An optimal CS framework with a new structure of SRE and design of a robust sensing matrix is proposed. The proposed structure of SRE is designed to eliminate groups of sparse representation and reduce the sparse representation error (SRE). With the lower SRE (LSRE), the model for optimizing the sensing matrix is designed by minimizing the averaged mutual coherence and the energy of the projected LSRE simultaneously, which can achieve a more robust sensing matrix.
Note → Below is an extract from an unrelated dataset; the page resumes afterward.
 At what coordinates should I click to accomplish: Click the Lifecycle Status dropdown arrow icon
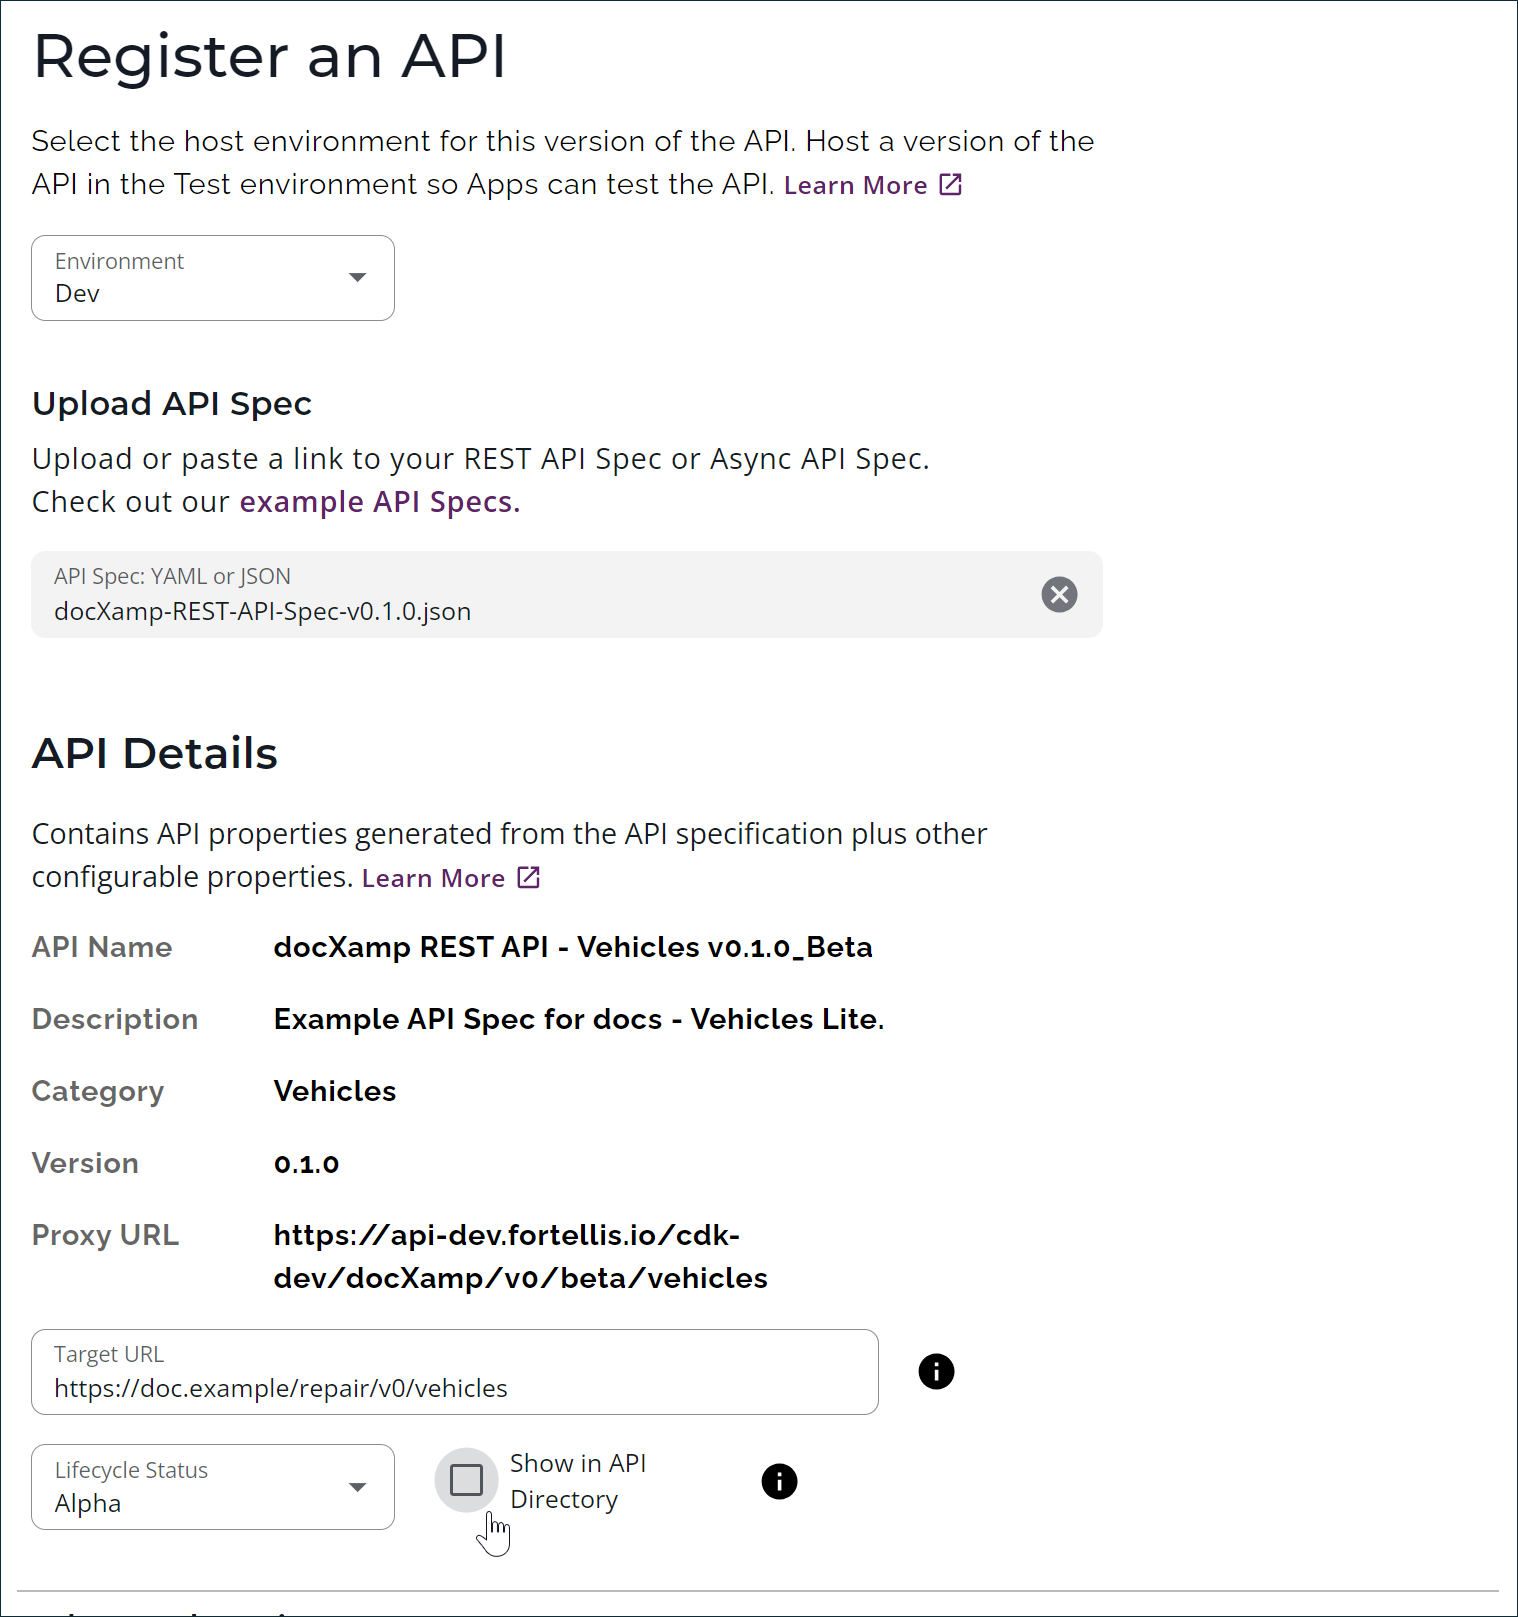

This new CS framework with the proposed sensing matrix can deal with images containing large noise, which is suitable for the application of UAV images. This designed sensing matrix is adopted in the compression and encryption of UAV images, which can lead to high accuracy recovery performance. This designed sensing matrix can guarantee efficiency and security during the transmission of UAV images.